§ **Work instruction**: Transcribe word for word the lines below from the line with "How do I perform: Increase" through the line with "You are a computer-use agent. The image size is (848, 530).", ends included.

§ **Recorded data**:
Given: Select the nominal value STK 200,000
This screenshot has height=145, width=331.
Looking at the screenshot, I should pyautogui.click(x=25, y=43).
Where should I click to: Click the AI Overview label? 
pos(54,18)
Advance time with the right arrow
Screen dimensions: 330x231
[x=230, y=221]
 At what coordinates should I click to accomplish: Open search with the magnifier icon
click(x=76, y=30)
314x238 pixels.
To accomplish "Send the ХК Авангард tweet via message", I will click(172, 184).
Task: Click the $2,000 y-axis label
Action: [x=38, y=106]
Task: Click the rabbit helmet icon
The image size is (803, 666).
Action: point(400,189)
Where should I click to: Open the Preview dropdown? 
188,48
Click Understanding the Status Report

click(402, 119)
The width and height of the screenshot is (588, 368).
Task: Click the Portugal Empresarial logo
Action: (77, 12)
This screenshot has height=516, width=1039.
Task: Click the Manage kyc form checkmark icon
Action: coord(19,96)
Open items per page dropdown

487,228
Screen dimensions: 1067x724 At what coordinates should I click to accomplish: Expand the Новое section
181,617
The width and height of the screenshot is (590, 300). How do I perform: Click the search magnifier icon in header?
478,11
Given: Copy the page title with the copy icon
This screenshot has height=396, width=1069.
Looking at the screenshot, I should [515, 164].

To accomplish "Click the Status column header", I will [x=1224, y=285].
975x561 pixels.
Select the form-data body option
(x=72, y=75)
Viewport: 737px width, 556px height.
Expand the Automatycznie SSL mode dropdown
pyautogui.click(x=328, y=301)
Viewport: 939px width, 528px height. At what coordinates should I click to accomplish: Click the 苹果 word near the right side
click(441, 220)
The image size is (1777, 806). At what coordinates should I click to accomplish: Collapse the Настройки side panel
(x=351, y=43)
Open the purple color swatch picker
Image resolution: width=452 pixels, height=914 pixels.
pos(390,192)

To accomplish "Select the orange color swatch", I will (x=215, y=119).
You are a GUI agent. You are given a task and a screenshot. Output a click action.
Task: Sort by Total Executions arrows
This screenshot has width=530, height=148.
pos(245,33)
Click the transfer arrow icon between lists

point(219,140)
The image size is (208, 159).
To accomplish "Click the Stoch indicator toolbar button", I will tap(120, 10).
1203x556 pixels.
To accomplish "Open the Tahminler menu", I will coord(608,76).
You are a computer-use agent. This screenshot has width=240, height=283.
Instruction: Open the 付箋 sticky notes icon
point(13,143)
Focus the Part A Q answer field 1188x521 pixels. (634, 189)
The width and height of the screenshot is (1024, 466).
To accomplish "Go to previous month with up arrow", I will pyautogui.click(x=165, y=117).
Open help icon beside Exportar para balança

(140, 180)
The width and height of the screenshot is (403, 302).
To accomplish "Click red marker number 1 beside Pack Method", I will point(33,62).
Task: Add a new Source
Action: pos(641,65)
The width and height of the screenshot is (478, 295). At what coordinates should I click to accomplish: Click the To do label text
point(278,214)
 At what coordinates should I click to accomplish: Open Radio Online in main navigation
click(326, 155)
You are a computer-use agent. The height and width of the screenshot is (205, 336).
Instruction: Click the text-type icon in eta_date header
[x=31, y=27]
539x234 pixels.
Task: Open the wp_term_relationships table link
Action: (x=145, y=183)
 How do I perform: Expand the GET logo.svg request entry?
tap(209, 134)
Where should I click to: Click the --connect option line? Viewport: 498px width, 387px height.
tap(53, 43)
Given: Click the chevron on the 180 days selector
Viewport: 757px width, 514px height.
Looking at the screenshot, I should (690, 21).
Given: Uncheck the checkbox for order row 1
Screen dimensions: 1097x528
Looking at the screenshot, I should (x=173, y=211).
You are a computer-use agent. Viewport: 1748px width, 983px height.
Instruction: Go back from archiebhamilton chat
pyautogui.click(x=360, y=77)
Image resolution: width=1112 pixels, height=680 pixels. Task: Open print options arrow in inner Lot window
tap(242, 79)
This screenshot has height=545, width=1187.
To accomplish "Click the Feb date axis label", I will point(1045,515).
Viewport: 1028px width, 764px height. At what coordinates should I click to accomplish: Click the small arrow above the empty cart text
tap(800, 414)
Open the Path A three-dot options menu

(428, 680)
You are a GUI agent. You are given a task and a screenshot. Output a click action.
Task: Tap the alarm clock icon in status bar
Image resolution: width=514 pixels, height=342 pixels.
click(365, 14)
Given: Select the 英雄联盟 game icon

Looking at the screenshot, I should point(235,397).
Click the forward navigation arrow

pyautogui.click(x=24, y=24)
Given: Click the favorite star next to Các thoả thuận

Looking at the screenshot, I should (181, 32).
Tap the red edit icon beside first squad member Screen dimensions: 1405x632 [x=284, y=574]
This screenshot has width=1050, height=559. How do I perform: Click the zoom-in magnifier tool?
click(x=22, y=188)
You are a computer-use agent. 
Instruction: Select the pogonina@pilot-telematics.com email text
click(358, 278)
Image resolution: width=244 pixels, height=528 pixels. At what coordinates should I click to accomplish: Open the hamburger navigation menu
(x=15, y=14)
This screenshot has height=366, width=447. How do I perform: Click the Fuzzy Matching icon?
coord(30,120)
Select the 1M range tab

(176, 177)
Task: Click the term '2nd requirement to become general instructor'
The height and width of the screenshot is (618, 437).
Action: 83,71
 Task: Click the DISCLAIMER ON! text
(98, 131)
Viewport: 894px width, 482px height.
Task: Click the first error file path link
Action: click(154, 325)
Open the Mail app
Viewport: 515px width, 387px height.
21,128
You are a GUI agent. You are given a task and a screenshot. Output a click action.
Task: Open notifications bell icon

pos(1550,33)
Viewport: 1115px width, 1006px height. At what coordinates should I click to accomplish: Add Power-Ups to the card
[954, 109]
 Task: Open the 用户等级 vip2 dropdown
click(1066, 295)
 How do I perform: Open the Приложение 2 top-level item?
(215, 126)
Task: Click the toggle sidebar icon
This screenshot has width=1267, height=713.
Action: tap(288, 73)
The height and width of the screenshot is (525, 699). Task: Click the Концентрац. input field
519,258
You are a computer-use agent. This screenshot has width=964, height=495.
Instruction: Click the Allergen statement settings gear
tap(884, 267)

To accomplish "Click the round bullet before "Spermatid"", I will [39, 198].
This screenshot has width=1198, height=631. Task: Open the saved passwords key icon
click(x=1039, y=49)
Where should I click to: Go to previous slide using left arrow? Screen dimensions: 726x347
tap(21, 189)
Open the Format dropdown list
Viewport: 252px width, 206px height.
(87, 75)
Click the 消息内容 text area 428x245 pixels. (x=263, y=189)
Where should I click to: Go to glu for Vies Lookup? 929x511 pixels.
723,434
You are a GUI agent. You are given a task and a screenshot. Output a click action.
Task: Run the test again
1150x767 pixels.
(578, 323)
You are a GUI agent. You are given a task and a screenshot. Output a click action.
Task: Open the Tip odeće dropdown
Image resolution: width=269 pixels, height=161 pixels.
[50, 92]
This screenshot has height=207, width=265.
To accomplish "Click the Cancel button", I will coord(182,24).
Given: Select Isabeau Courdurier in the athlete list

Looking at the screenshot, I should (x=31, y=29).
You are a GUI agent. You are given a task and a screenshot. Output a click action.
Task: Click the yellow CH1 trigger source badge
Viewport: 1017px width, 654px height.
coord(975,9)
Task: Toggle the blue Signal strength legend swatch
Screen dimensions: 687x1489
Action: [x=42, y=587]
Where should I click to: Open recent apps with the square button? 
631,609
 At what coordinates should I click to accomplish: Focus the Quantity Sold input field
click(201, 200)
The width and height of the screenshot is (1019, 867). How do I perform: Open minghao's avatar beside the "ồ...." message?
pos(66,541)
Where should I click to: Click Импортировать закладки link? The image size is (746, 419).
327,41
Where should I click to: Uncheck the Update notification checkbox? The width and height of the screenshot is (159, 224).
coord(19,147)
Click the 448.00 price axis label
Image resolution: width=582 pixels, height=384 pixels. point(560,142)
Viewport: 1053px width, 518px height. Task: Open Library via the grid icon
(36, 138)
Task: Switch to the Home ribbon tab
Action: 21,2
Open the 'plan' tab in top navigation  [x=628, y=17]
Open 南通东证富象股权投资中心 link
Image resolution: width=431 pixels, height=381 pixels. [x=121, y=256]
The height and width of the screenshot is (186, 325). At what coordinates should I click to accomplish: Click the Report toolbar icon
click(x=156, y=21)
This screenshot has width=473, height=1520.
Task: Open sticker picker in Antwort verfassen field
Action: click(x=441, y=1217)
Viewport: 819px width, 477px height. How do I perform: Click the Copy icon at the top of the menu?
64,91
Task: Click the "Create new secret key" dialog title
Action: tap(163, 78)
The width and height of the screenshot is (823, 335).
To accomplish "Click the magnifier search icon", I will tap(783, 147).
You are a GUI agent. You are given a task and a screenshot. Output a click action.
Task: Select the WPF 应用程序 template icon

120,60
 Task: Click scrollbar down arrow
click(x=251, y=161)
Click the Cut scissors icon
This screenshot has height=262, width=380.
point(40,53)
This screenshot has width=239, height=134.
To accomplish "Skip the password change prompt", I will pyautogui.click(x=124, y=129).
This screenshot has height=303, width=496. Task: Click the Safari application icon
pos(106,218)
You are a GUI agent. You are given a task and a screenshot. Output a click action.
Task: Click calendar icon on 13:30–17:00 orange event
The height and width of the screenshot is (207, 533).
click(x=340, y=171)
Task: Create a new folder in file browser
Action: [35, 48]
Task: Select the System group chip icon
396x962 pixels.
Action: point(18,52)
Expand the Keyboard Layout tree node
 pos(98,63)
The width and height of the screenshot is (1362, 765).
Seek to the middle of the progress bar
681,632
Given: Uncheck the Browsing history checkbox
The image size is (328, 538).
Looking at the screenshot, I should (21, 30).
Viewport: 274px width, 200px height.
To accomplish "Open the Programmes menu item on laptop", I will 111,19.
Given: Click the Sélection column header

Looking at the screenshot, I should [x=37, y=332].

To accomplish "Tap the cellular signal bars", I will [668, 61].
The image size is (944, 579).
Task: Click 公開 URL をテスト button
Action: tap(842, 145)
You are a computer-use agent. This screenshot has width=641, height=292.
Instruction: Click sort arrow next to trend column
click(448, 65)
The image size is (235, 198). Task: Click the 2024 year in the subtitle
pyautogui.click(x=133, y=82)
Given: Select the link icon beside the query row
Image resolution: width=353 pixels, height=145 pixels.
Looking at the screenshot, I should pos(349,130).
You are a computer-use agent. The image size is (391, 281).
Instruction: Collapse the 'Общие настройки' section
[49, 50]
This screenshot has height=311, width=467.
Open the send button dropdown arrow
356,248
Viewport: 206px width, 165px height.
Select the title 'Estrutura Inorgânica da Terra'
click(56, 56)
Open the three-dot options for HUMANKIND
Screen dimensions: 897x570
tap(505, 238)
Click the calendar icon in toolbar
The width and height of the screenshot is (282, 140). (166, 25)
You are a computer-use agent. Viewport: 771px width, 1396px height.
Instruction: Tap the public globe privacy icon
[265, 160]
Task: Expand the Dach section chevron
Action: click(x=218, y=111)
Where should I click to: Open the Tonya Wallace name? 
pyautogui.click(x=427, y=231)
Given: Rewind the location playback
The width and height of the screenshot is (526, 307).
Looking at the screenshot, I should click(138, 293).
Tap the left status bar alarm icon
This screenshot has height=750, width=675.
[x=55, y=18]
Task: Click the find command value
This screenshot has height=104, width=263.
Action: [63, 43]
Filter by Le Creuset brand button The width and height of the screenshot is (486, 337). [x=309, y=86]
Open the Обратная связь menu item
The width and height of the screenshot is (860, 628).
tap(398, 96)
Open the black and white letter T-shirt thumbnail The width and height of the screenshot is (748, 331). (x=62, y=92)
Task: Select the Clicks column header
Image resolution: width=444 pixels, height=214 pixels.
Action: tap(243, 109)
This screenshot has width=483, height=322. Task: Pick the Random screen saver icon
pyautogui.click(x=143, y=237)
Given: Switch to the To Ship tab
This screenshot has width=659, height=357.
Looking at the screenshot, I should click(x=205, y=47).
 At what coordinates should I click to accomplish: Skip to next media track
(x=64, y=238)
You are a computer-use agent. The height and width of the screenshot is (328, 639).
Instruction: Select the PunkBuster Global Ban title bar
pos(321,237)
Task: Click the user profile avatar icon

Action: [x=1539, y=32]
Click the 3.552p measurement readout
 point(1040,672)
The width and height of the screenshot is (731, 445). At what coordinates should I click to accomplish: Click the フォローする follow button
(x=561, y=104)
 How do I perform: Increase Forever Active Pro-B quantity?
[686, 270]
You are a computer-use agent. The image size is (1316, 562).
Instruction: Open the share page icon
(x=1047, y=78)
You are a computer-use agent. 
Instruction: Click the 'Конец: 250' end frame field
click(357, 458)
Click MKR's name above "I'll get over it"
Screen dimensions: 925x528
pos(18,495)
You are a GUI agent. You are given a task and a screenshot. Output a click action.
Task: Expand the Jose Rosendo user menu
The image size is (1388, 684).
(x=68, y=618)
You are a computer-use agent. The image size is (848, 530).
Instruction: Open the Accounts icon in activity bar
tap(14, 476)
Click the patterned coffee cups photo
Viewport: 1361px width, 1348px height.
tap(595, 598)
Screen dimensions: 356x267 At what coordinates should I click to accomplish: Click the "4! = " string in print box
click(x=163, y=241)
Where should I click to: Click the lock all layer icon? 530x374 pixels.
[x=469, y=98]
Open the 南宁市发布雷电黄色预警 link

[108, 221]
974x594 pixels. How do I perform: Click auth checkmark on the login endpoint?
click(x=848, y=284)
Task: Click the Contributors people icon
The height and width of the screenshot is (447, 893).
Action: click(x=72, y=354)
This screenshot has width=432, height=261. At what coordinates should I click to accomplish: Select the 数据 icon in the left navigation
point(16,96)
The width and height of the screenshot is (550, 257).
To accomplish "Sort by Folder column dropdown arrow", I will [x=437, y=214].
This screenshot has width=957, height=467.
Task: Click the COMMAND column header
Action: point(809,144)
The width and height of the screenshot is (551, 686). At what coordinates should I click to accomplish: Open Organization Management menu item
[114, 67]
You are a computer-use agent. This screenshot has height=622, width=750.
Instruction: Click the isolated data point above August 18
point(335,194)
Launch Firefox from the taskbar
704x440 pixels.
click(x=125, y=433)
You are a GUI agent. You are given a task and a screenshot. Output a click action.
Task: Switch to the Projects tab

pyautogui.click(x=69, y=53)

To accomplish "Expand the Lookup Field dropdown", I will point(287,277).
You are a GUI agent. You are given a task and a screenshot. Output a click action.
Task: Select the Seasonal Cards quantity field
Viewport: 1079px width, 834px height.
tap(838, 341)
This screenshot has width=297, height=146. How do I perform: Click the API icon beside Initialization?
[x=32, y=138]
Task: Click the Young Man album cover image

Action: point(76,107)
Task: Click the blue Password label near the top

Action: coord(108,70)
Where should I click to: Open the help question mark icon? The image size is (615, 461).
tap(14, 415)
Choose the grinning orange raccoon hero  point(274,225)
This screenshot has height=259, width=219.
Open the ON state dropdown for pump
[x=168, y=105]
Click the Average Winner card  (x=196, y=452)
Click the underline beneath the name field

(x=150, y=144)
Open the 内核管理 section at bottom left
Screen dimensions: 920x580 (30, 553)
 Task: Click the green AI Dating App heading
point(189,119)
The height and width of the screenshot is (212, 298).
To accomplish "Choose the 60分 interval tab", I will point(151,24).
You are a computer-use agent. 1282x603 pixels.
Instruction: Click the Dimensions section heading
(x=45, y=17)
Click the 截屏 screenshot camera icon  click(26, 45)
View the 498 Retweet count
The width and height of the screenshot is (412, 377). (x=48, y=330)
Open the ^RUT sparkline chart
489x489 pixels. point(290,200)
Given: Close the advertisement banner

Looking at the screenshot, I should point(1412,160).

§ **Completed exercise**:
 How do I perform: Increase Forever Active Pro-B quantity?
[686, 270]
You are a computer-use agent. The image size is (1316, 562).
Instruction: Open the share page icon
(x=1047, y=78)
You are a computer-use agent. 
Instruction: Click the 'Конец: 250' end frame field
click(357, 458)
Click MKR's name above "I'll get over it"
Screen dimensions: 925x528
pos(18,495)
You are a GUI agent. You are given a task and a screenshot. Output a click action.
Task: Expand the Jose Rosendo user menu
The image size is (1388, 684).
(x=68, y=618)
You are a computer-use agent. The image size is (848, 530).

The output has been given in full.